[Saved data entries]
+++
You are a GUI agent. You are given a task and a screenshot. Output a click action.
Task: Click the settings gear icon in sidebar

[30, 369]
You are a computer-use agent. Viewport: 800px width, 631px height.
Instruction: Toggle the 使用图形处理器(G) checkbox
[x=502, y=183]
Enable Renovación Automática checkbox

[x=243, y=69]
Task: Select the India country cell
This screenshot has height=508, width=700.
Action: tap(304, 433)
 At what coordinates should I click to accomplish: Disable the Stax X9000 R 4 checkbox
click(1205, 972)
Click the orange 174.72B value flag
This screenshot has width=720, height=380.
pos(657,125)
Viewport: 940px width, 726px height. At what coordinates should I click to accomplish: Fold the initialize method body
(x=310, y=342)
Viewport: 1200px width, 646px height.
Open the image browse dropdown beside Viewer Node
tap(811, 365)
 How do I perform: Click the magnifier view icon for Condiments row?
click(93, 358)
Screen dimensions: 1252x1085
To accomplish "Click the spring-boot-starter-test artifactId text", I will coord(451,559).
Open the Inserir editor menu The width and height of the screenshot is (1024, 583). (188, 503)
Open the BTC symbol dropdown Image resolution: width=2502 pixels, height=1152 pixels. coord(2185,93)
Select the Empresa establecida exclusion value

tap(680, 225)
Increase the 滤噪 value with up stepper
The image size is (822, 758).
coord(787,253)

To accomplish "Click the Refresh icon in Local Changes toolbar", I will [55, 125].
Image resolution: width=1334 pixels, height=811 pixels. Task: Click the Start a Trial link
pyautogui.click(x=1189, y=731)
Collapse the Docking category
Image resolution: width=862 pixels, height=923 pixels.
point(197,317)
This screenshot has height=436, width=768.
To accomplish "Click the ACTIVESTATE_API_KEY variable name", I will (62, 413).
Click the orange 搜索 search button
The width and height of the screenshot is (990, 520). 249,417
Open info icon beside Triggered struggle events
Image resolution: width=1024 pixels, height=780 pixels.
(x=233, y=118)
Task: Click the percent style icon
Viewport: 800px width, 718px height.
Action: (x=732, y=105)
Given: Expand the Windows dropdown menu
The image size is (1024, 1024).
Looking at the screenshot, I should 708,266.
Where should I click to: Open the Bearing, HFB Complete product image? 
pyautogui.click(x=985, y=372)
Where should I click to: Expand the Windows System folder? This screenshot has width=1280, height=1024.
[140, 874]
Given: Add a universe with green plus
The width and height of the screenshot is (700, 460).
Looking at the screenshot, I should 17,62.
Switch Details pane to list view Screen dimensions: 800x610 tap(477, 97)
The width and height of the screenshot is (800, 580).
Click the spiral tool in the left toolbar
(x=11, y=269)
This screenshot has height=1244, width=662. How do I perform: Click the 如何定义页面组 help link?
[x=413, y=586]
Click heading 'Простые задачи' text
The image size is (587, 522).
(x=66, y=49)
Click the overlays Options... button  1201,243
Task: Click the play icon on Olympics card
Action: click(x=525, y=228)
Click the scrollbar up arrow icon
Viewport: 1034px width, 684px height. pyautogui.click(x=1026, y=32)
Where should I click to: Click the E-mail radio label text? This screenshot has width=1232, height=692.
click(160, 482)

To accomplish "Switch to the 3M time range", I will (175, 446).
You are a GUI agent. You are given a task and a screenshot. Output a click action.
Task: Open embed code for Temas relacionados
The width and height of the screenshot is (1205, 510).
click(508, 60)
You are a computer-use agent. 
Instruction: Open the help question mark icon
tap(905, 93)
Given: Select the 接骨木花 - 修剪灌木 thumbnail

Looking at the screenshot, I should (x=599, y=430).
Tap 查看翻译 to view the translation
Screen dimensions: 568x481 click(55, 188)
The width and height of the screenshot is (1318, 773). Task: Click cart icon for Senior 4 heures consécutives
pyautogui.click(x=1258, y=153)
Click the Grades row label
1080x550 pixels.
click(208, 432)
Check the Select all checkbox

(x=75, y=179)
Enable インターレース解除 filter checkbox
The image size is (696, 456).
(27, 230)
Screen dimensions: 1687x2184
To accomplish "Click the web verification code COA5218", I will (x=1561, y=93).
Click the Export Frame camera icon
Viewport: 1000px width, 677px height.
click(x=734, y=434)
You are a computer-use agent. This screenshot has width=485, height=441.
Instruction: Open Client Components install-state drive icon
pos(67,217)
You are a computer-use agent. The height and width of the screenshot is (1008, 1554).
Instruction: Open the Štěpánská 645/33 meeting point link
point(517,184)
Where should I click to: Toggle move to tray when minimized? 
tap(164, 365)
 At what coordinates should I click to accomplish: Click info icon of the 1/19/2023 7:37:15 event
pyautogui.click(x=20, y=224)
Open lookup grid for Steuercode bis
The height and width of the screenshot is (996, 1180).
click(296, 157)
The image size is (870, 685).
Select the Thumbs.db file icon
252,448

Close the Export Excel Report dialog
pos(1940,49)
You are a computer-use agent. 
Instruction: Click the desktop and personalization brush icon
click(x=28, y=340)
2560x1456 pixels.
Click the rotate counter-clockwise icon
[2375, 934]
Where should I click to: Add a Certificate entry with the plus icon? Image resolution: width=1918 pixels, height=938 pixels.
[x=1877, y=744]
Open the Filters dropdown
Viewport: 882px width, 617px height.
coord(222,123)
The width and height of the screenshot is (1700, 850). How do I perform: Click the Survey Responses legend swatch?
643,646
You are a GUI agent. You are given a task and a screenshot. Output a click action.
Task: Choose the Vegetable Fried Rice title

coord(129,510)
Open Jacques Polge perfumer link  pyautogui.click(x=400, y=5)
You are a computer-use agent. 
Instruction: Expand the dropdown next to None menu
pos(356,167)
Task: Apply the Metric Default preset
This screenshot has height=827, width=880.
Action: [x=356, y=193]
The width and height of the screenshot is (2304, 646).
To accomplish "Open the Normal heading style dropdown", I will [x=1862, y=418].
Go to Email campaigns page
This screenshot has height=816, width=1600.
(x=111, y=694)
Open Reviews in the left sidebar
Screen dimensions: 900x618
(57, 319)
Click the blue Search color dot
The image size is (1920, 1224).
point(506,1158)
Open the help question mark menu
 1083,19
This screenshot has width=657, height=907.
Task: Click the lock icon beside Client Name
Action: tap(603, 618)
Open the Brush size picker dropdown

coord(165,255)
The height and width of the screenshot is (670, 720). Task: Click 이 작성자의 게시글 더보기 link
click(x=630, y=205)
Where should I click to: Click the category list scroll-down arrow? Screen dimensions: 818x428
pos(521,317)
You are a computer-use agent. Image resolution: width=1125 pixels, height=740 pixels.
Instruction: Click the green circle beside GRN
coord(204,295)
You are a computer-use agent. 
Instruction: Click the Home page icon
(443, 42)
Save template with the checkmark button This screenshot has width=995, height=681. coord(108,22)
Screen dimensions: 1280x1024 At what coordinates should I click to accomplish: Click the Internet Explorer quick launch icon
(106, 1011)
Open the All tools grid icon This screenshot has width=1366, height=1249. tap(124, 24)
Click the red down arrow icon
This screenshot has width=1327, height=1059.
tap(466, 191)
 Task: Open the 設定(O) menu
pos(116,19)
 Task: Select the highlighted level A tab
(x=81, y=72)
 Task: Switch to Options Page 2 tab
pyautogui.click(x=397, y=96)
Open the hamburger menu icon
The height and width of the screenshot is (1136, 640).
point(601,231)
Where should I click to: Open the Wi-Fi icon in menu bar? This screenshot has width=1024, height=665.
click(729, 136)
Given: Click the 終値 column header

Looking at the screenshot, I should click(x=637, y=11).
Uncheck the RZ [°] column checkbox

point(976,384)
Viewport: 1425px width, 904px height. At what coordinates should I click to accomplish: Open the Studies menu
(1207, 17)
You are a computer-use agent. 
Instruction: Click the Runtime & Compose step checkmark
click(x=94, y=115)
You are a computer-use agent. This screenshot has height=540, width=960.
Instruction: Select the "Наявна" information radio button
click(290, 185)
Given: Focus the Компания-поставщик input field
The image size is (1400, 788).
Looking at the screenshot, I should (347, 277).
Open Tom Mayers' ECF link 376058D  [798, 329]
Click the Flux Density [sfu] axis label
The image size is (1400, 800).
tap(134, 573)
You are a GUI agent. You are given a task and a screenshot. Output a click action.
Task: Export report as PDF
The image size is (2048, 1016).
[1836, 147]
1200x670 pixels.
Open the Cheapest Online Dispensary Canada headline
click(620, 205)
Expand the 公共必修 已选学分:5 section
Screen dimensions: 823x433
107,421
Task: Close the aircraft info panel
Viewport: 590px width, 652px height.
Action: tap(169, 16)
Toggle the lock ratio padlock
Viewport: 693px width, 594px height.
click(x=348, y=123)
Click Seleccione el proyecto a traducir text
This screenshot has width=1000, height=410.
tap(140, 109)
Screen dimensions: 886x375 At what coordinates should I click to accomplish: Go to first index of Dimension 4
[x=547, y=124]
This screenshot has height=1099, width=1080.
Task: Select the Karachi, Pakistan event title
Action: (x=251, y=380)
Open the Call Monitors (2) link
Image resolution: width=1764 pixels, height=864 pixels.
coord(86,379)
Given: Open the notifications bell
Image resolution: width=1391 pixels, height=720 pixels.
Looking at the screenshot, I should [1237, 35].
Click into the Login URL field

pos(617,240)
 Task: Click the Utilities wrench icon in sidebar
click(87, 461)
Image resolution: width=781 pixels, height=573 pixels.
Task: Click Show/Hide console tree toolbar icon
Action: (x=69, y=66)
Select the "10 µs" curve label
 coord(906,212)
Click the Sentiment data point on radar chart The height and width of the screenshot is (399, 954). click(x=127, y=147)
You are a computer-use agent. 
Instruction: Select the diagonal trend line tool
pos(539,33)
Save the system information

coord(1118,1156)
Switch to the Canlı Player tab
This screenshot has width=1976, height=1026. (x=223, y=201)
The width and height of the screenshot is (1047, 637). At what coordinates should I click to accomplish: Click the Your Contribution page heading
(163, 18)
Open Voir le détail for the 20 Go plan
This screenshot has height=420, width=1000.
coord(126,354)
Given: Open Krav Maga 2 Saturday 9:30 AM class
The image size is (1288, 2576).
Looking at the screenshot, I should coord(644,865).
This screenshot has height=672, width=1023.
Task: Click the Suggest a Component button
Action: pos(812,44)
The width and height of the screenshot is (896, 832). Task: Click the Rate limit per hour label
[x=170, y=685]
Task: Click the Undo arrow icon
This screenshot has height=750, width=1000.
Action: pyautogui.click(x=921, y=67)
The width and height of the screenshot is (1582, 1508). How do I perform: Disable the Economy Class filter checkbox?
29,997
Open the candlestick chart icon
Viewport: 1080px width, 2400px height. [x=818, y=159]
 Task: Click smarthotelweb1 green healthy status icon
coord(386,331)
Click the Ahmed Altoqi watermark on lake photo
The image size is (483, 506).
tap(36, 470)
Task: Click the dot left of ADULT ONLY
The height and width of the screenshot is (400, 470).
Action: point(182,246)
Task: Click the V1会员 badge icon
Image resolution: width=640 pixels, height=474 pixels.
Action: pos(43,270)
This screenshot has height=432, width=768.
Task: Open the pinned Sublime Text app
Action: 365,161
+++
### To do
Could you return exactly the lines above from the line with "Open the Brush size picker dropdown" to the line with "Save template with", both included, and nothing else?

### Solution for this problem
Open the Brush size picker dropdown

coord(165,255)
The height and width of the screenshot is (670, 720). Task: Click 이 작성자의 게시글 더보기 link
click(x=630, y=205)
Where should I click to: Click the category list scroll-down arrow? Screen dimensions: 818x428
pos(521,317)
You are a computer-use agent. Image resolution: width=1125 pixels, height=740 pixels.
Instruction: Click the green circle beside GRN
coord(204,295)
You are a computer-use agent. 
Instruction: Click the Home page icon
(443, 42)
Save template with the checkmark button This screenshot has width=995, height=681. coord(108,22)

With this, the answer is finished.